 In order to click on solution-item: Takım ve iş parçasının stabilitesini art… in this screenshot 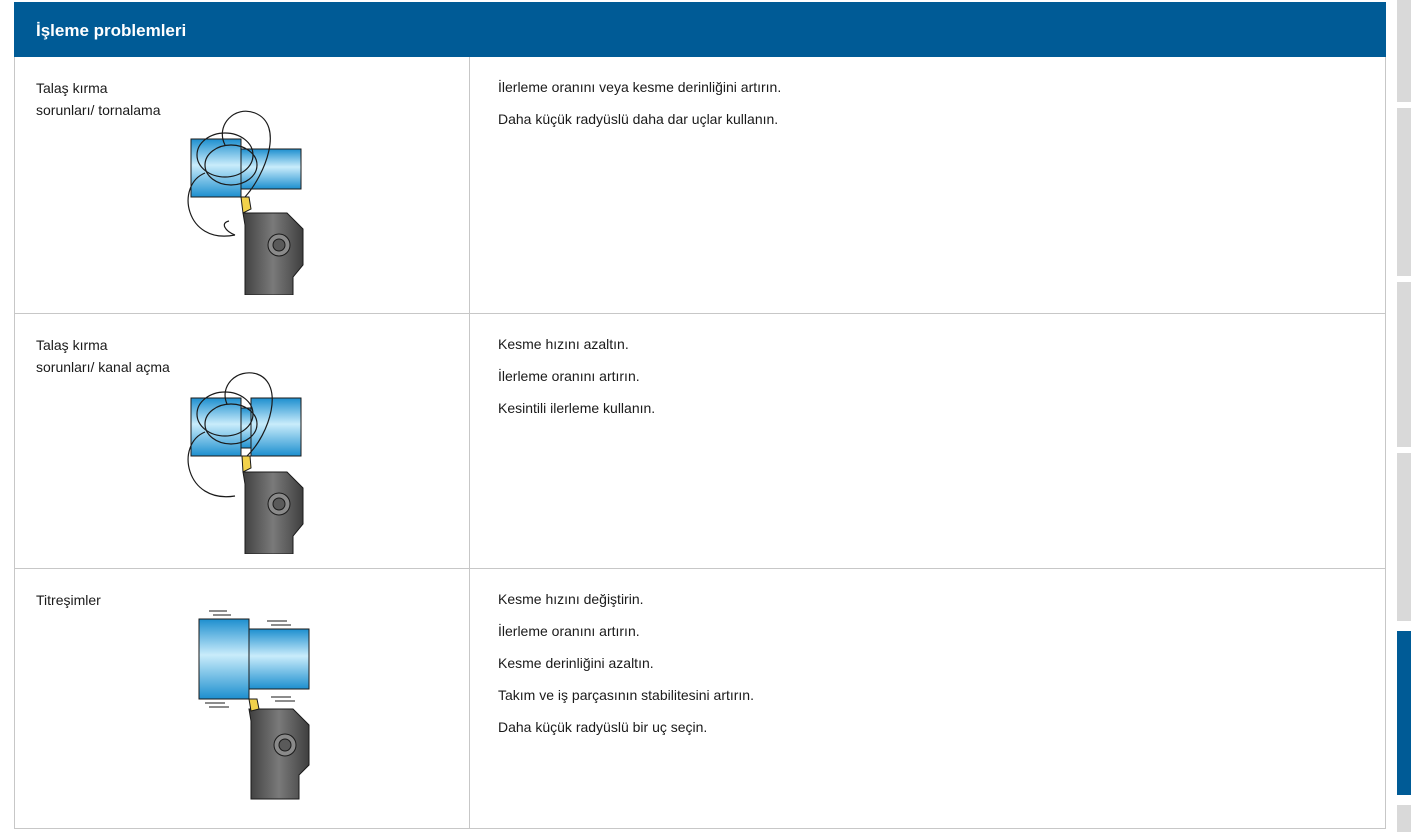, I will do `click(626, 695)`.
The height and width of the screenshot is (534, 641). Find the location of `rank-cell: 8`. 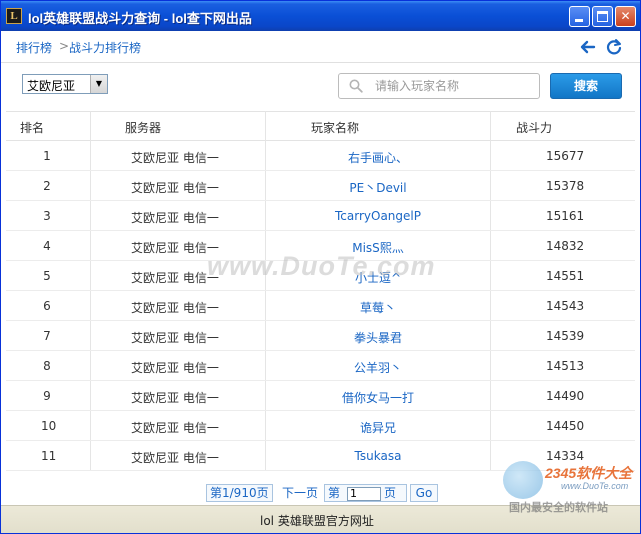

rank-cell: 8 is located at coordinates (47, 366).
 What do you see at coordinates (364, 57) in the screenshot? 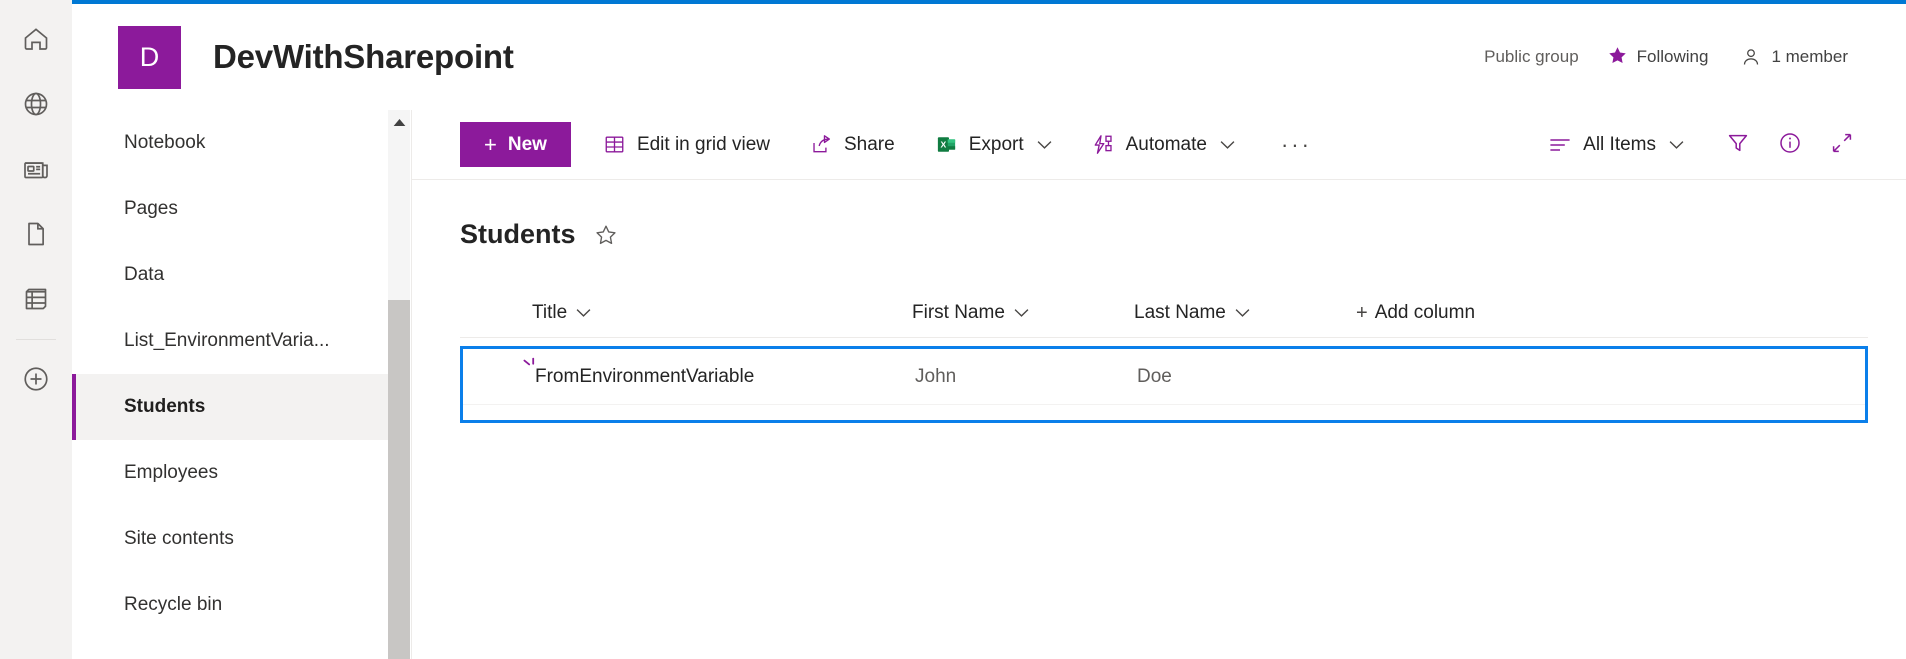
I see `site-title: DevWithSharepoint` at bounding box center [364, 57].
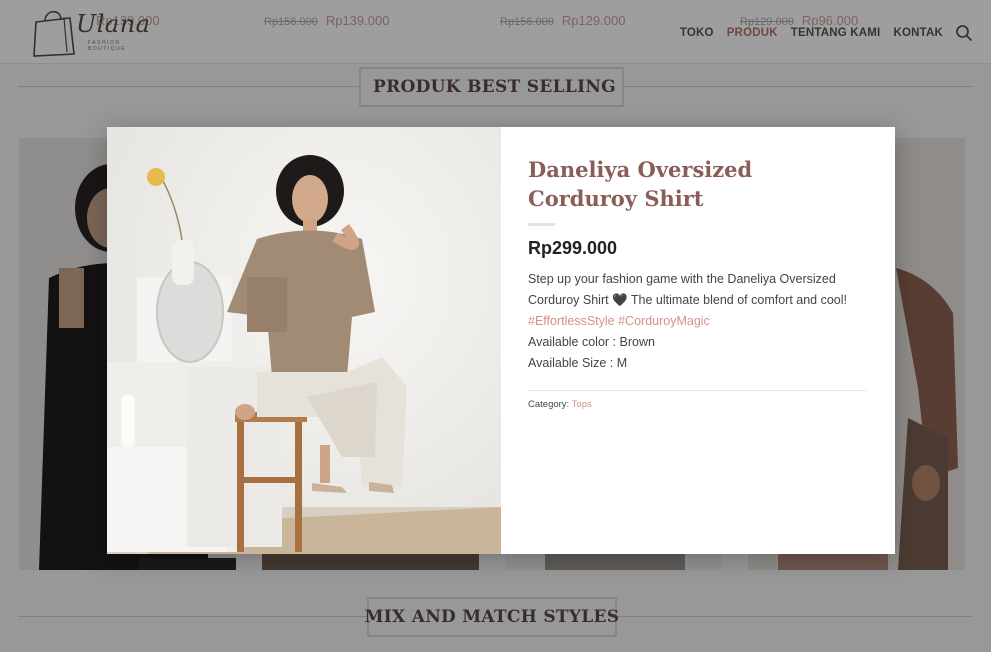 Image resolution: width=991 pixels, height=652 pixels. Describe the element at coordinates (549, 404) in the screenshot. I see `category-label: Category:` at that location.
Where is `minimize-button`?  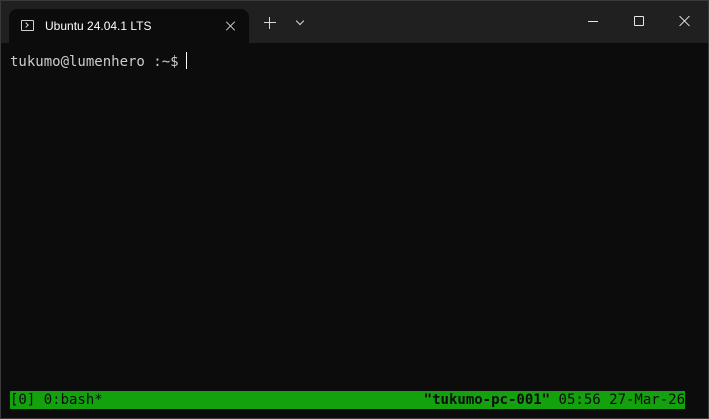
minimize-button is located at coordinates (593, 21).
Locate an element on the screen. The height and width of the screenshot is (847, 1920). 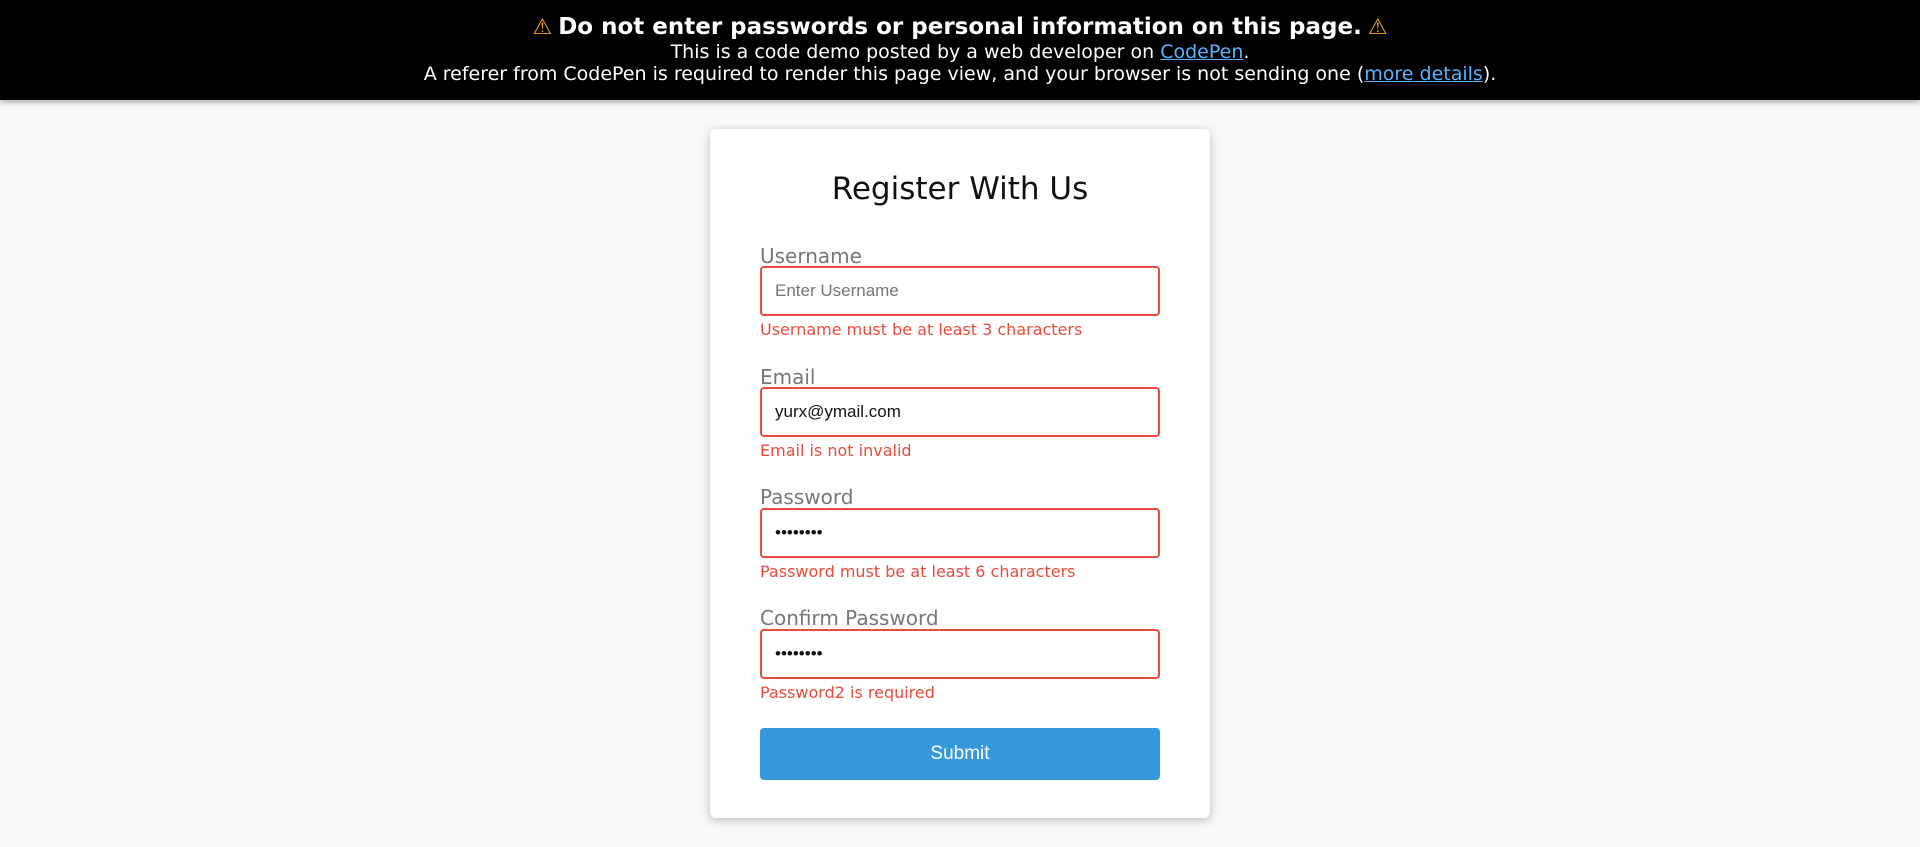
• • • • • • •
> _Problem to work on_
Copy out the items word for word, starting at the line that contains "The height and width of the screenshot is (534, 641)." and stopping after the line that contains "Image resolution: width=991". Leave the pictures out.

> _Your solution_
The height and width of the screenshot is (534, 641). Find the location of `rank-cell: 8`. 

rank-cell: 8 is located at coordinates (47, 366).
 What do you see at coordinates (364, 57) in the screenshot? 
I see `site-title: DevWithSharepoint` at bounding box center [364, 57].
 Image resolution: width=991 pixels, height=652 pixels. Describe the element at coordinates (549, 404) in the screenshot. I see `category-label: Category:` at that location.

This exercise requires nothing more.